I agree with the previous comment on selling out to 1%. On the homeless, well, I'm not totally sure about making that connection, only because not all homeless are from Hawaii - they come here from other states because we have great weather and benefits. But yeah, the main issue is that Hawaii is becoming for the rich people only and the local people are just slave servants....remember "Fantasy Island?"
Do these luxury condos impact our property taxes ?
And conversely, if these condos increase the value of property in one area, then will it decrease the value in other areas therefore lowering the property tax ?
And finally, these rich people will eventually want to retire here since we have no state tax on pension.
Did you hear HCDA on the last Insights on PBS ? He tried to say that there are condo units being built for the middle income people....but these are rentals only and the few "affordable" (whatever that means) that are being set aside is far too few the number of people in this category. So you build 1 unit for the 500,000 + people who make $40K per year and you build 1000 units for the "work force" people who make $150,000+ per year. Thank you HCDA and developers for taking care of the regular folks.

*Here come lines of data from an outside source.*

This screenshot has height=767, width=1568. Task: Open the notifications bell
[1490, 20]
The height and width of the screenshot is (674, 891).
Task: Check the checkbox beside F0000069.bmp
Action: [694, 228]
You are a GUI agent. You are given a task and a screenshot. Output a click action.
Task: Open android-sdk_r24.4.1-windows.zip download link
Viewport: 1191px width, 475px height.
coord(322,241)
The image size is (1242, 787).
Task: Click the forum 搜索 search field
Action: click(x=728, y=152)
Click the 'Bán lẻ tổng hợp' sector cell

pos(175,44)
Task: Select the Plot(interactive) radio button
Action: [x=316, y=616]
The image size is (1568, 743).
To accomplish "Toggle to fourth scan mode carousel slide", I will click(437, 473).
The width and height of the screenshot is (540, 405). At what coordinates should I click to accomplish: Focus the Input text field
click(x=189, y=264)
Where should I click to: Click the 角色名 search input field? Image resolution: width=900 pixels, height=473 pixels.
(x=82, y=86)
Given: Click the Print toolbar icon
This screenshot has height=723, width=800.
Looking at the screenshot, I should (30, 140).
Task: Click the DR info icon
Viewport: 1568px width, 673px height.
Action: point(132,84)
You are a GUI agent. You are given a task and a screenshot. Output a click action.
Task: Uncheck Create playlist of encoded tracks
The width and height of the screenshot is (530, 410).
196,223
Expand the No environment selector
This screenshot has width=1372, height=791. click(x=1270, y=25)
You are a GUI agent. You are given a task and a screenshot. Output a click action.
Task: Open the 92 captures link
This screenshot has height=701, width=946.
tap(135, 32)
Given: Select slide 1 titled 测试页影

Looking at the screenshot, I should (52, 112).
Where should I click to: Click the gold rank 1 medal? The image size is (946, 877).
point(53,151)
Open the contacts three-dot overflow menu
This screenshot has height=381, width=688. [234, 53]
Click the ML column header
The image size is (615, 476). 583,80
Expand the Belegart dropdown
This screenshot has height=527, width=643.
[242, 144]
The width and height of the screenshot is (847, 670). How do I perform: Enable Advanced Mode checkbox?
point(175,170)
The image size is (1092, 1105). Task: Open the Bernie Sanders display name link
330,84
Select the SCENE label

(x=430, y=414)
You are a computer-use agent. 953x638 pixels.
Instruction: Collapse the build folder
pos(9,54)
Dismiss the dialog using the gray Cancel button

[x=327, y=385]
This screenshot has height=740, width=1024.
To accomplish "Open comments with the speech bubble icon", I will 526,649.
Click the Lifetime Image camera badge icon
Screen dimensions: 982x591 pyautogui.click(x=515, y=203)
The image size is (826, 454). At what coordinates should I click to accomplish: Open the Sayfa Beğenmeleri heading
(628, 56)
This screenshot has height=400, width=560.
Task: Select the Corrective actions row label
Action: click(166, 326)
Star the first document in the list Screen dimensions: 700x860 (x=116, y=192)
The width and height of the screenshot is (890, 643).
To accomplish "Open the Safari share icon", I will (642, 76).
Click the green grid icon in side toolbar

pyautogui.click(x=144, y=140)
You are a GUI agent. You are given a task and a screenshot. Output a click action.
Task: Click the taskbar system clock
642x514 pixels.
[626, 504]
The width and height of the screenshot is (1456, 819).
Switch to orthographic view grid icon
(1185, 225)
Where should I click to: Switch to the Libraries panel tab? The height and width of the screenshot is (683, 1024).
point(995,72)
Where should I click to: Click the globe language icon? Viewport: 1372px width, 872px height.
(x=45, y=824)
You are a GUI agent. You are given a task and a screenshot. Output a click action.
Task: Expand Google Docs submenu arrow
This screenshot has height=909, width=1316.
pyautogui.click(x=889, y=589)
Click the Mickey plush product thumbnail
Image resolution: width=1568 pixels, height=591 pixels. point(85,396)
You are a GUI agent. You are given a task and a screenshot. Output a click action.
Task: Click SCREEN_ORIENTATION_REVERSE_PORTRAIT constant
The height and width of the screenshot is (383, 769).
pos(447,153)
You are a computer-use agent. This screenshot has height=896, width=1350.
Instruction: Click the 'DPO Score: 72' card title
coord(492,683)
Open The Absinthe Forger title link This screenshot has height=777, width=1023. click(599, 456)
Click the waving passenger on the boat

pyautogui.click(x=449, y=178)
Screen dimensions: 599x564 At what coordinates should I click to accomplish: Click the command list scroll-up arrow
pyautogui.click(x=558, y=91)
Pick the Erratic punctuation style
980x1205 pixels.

Sunday rant for now, but I think more of us are looking at this and wondering the same. How do we organize ?
I guess in order to organize we'll need to establish a clear goal first. There are probably a lot of organizations who want to help the "little" people be able to live in their own home and are not subject to rent increases or having to do favors for the landlords to keep their rentals. So, to me, that would be the first step. What is our goal ?
Side Note: Did you see the Honolulu Magazine photos of the Ritz Carlton Waikiki Sale - I guess there were a lot of camera shy local people.
Thank you Larry
Didn't see those photos--thanks.
I'm not aware of any organization (though you'd think there would be some...) pushing for rent control, rent stabilization, etc., that would help people stay in their homes.
Just because I don't know about them doesn't mean they don't exist, so time for some research.